Socially Responsible
Investing – SRI or ESG – What are they?
by
Edi Alvarez, MSc, CFP®
September 2009
Socially
Responsible Investing (often referred to as SRI) has been a part of investing
for a long time. Initially, it was intended to promote particular religious or
social values (such as temperance, anti-tobacco or anti-gambling preferences).
Eventually it grew to include pacifist values, human rights, health and (the
latest a focus) a green environment. On the face of it SRI sounds great, but
analytically
speaking SRI performance has always left me questioning its role in our
portfolio. SRI is only workable within a plan if the client understands and
accepts the likelihood of lower returns (as opposed to being fully invested in
the market and investing those gains in carefully chosen socially responsible
ventures). In 2008 SRI investors lost more than the domestic market (around 40%
on average), but some have now evolved into ESG or environmental, social and
governance (ESG) investments. ESG appears to show much more promise than SRI,
but is a much newer strategy and therefore offers us less data upon which to
base our performance and risk measurements.
What is
currently included in SRI versus ESG investment products? SRI is investing with
one’s values, screening out or not investing in certain companies or industries,
or only investing in particular companies. On the other hand, ESG looks to
invest in companies based on environmental, social and governance factors. In
the beginning, SRI performed poorly as people selected out (often lucrative)

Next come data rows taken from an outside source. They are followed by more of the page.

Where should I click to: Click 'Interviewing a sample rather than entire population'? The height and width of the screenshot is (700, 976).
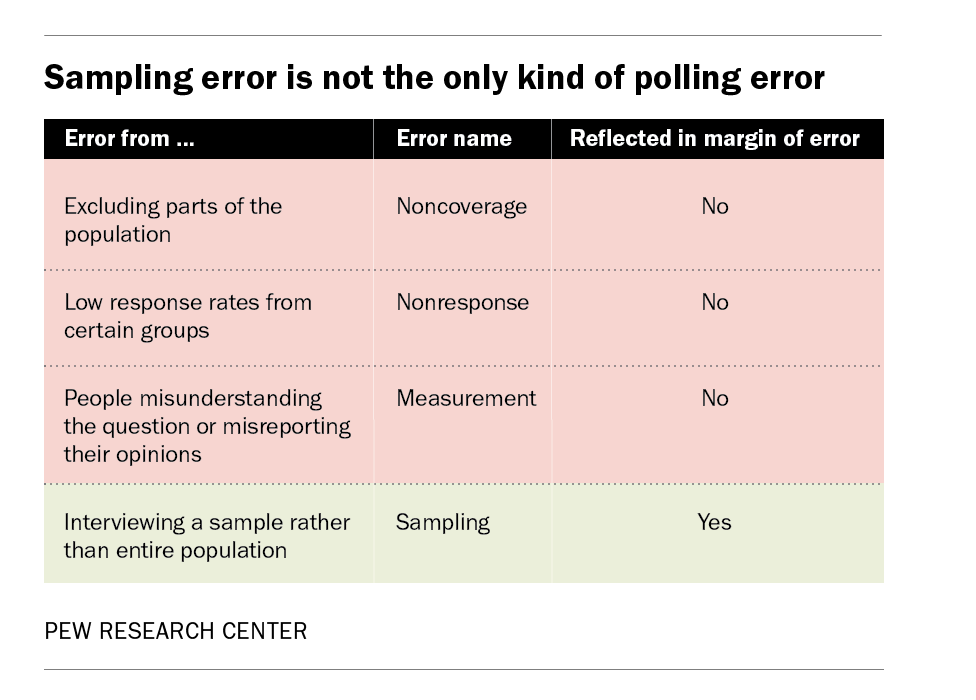[207, 536]
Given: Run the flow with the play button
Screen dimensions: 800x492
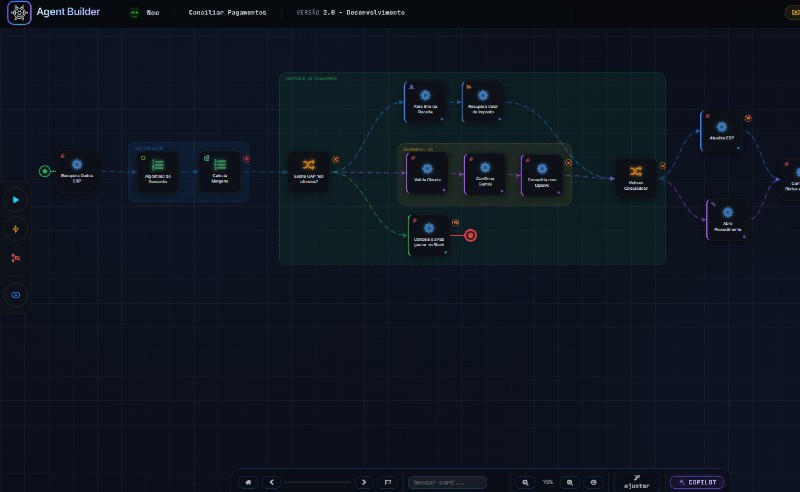Looking at the screenshot, I should pos(16,200).
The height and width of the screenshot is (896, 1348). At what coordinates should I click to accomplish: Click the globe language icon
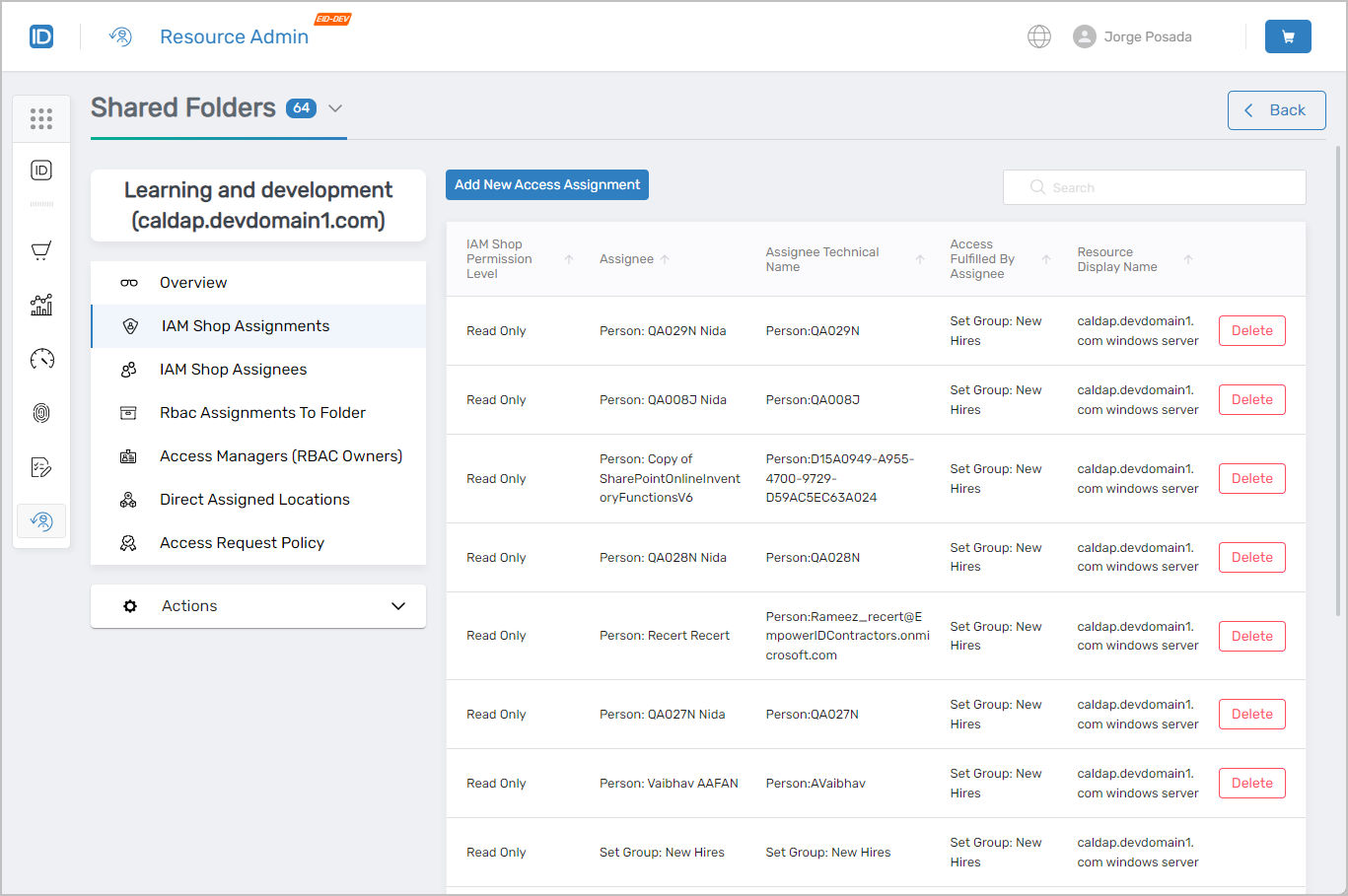tap(1038, 36)
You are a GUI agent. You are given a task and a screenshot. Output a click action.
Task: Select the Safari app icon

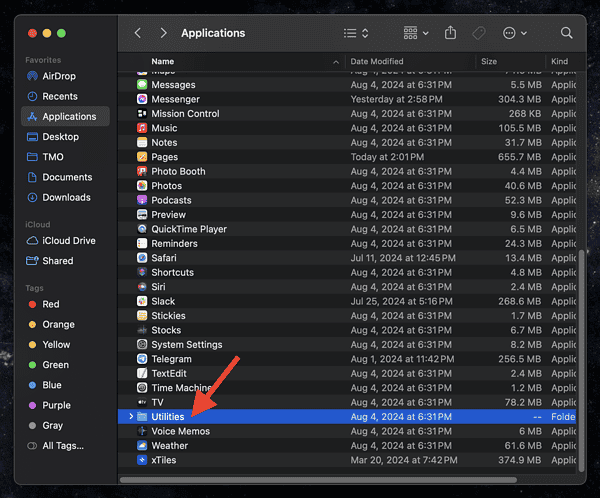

sectors and businesses based on perceived moral or social values. Now the claim
is that SRI focuses on broader areas of sustainability but with an eye to the
long term potential, shifting it closer to the realm of ESG. The implication is
that this type of selection leads to investment in a set of companies that are
better run, whose business models offer less risk and deliver better financial
performance in the long run. Unfortunately, ESG is less well know and seldom
used by non-institutional advisors.
Most clients
want to invest in SRI or ESG as long as it does not cost them. Others are
willing to pay a premium for this type of investment. There are times when ESG
investments can be made and still retain equivalent returns. As stated, the
performance and risk is generally less clear when working with ESG since they
are newer. Time will tell and we will keep evaluating this strategy. I find
clients inevitably begin to understand that by selecting a subpopulation from
the entire investment world they are less diversified and may take a potential
performance and volatility hit.
Frankly,
clients deserve a globally diversified portfolio. Moreover, it is easier to
attain looked-for returns by employing well-established low-cost investment
vehicles. Nevertheless, when clients chose to support SRI or ESG with some of
their investments we can accommodate this request IF they have the capacity to
absorb the potentially lower returns and potentially higher volatility.
In the future we will continue to evaluate ESG products and will use them to supplement components in our diversified global portfolio.